* RECORDS FOR THIS TASK *
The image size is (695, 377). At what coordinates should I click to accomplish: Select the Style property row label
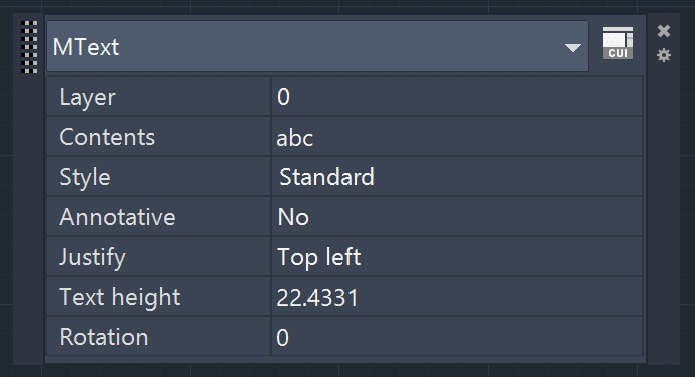click(159, 177)
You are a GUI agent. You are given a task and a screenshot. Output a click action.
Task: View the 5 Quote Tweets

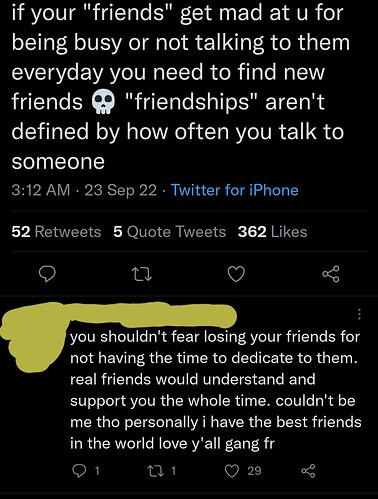(169, 232)
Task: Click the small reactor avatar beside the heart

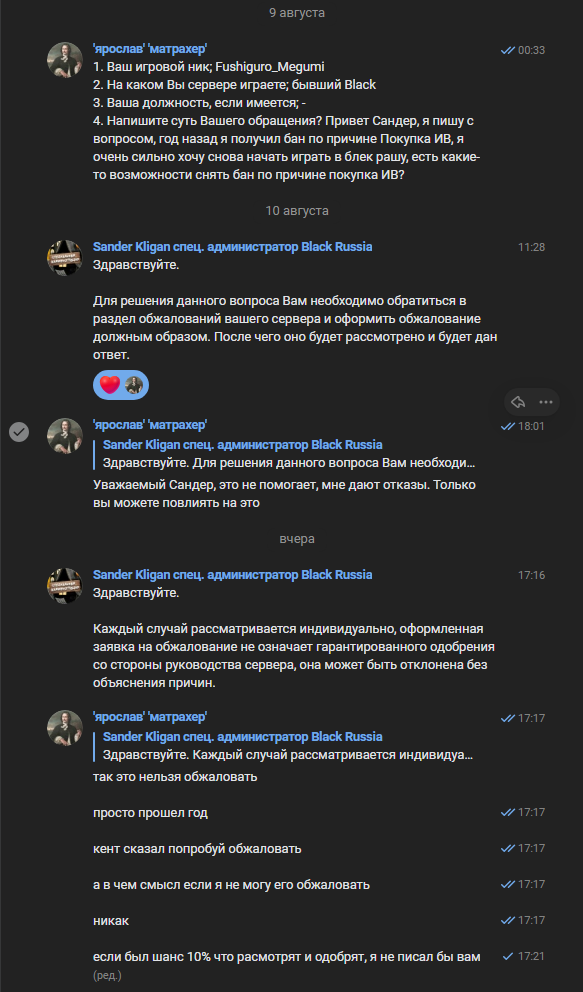Action: tap(134, 385)
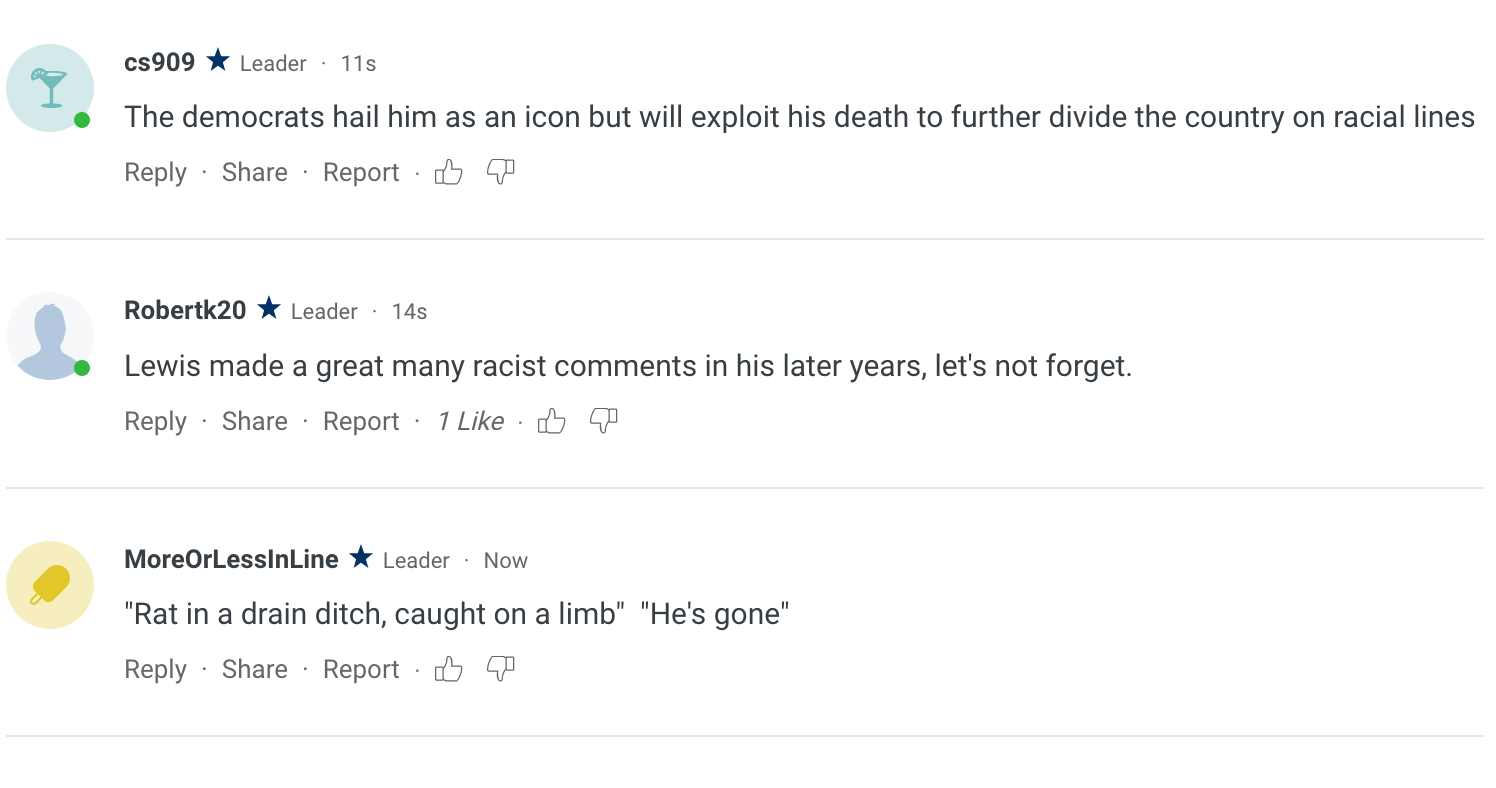This screenshot has width=1496, height=788.
Task: Dislike cs909's comment with thumbs down
Action: pyautogui.click(x=500, y=173)
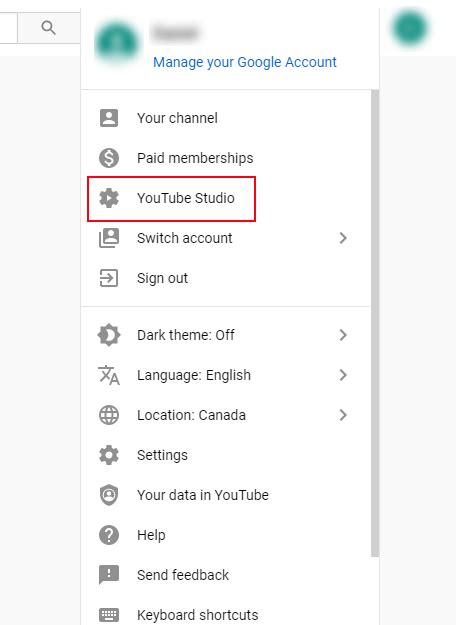
Task: Expand the Location chevron arrow
Action: click(x=343, y=415)
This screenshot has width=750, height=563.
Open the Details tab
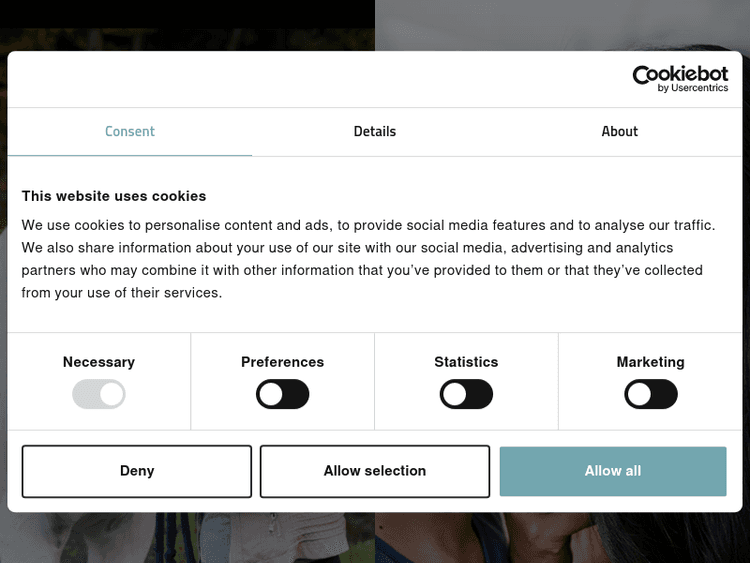pos(375,131)
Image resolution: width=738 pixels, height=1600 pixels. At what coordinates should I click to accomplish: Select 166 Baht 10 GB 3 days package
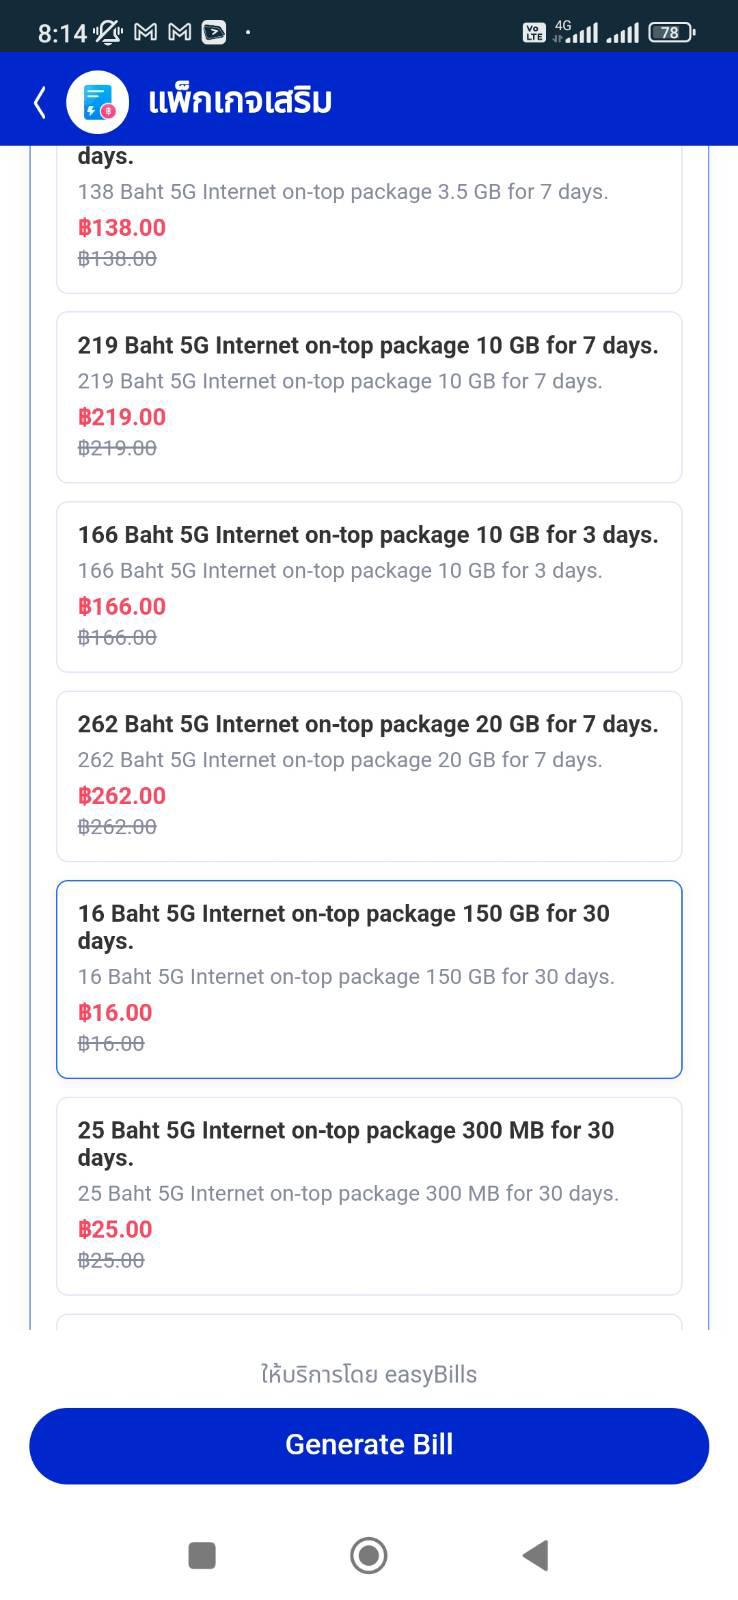point(369,587)
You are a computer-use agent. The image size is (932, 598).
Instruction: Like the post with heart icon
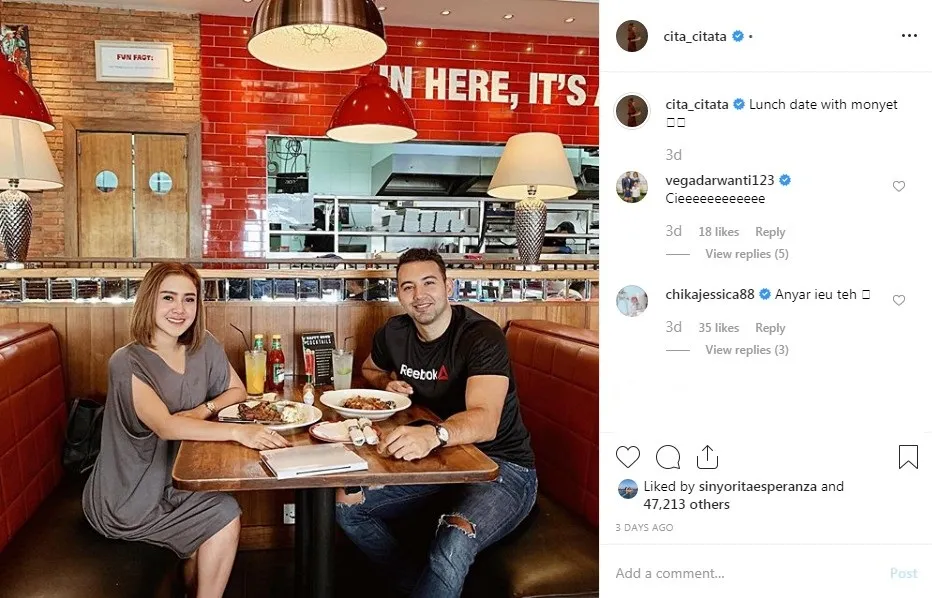click(628, 457)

* TASK OBJECTIVE *
With the pictures left out, output the lines from the one containing "You are a GUI" through the last line of the records above, exactly as they are.

* RESPONSE TO THE EXERCISE *
You are a GUI agent. You are given a task and a screenshot. Output a click action.
Task: View the 5 Quote Tweets

(169, 232)
Task: Click the small reactor avatar beside the heart

Action: tap(134, 385)
This screenshot has width=1496, height=788.
Task: Dislike cs909's comment with thumbs down
Action: pyautogui.click(x=500, y=173)
Task: Expand the Location chevron arrow
Action: click(x=343, y=415)
This screenshot has width=750, height=563.
Open the Details tab
pos(375,131)
Image resolution: width=738 pixels, height=1600 pixels. At what coordinates should I click to accomplish: Select 166 Baht 10 GB 3 days package
point(369,587)
You are a computer-use agent. The image size is (932, 598).
Instruction: Like the post with heart icon
click(628, 457)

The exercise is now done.